Easy Herbed Chicken and Rice with Vegetables

Easy Herbed Chicken and Rice

Prep Time15 mins
Cook Time50 mins
Total Time1 hr 5 mins
Course: Dinner
Cuisine: American
Servings: 4
Author: Erica Julson

Ingredients

  • 1 1/2 cups long grain white or brown rice
  • 3 cups beef broth
  • 2 extra large carrots, diced
  • 2 medium yellow onions, diced
  • 4 stalks celery, diced
  • 2 tablespoons extra virgin olive oil
  • Kosher salt, to taste
  • Ground black pepper, to taste
  • 1 cup frozen peas
  • 1/2 head garlic, cloves peeled and minced
  • 1 medium bunch parsley, minced
  • Juice of 1 large lemon
  • 3/4 cup freshly grated Parmesan cheese
  • 3 lbs boneless skinless chicken breasts, diced into 1 inch cubes
  • 1/2 cup unbleached all purpose flour
  • 1/2 tablespoon dried oregano
  • 2 tablespoons fat or oil of your choice (I used leftover olive oil from turkey confit, but regular olive oil, lard, or other animal fat would work as well)

Instructions

  • Add the rice and broth to a rice cooker and cook until done.

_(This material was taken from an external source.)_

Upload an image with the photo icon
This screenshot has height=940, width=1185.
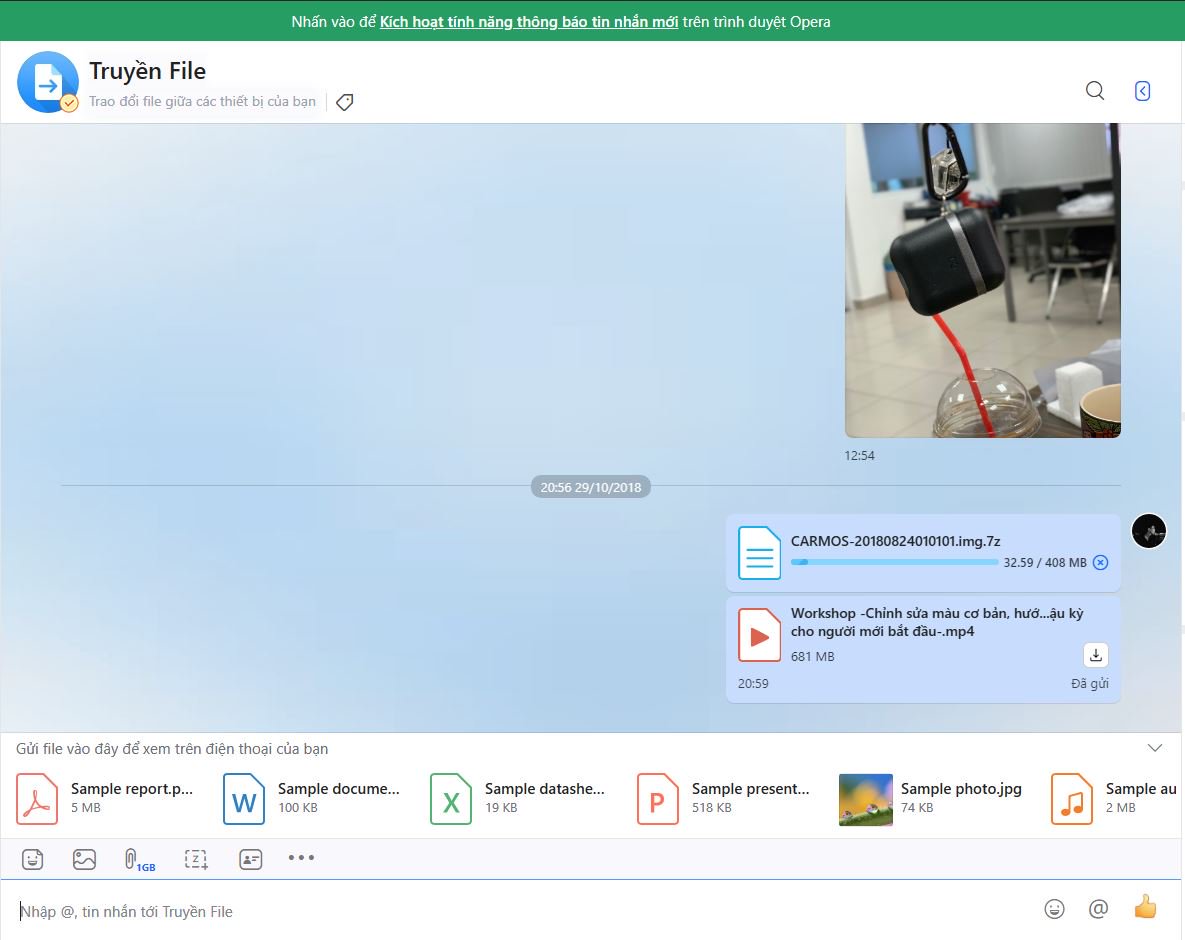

Let sit on “warm” while you prep the rest of the dinner. (Alternatively, cook the rice in a saucepan according to package directions until tender, if done early, keep warm by storing in the oven or microwave).
  • As the rice cooks, add the carrots, celery, and onion to a large nonstick skillet along with 3 tablespoons extra virgin olive oil. Season generously with kosher salt and ground black pepper (about 1/2 teaspoon each). Cook over medium heat for about 30 minutes, stirring often, until the vegetables are nicely caramelized and golden brown.
  • Add the frozen peas and garlic to the pan, and cook, stirring often, for about 3 minutes, until the garlic is fragrant and the peas are defrosted. Transfer the entire mixture to a large serving bowl. Add the cooked rice, chopped parsley, fresh lemon juice, and parmesan cheese. Season with a sprinkle of salt and pepper and toss to combine. Set aside. (I put mine in the microwave to keep it warm, but putting it in a turned-off oven works too).
  • Next, sprinkle the cubed chicken with the flour and season with about 1/2 teaspoon each of kosher salt and ground black pepper. Sprinkle with the dried oregano and toss to coat the chicken evenly.
  • Add the 2 tablespoons fat or oil of your choice to the same skillet that you browned the vegetables in. Warm over medium-high heat and add the chicken (don’t add any of the extra flour from the plate, as it will burn). Cook, stirring occasionally, until well golden brown on all sides, about 10-15 minutes.
  • Add the golden chicken pieces to the rice mixture and toss to combine. Spoon into bowls, and serve.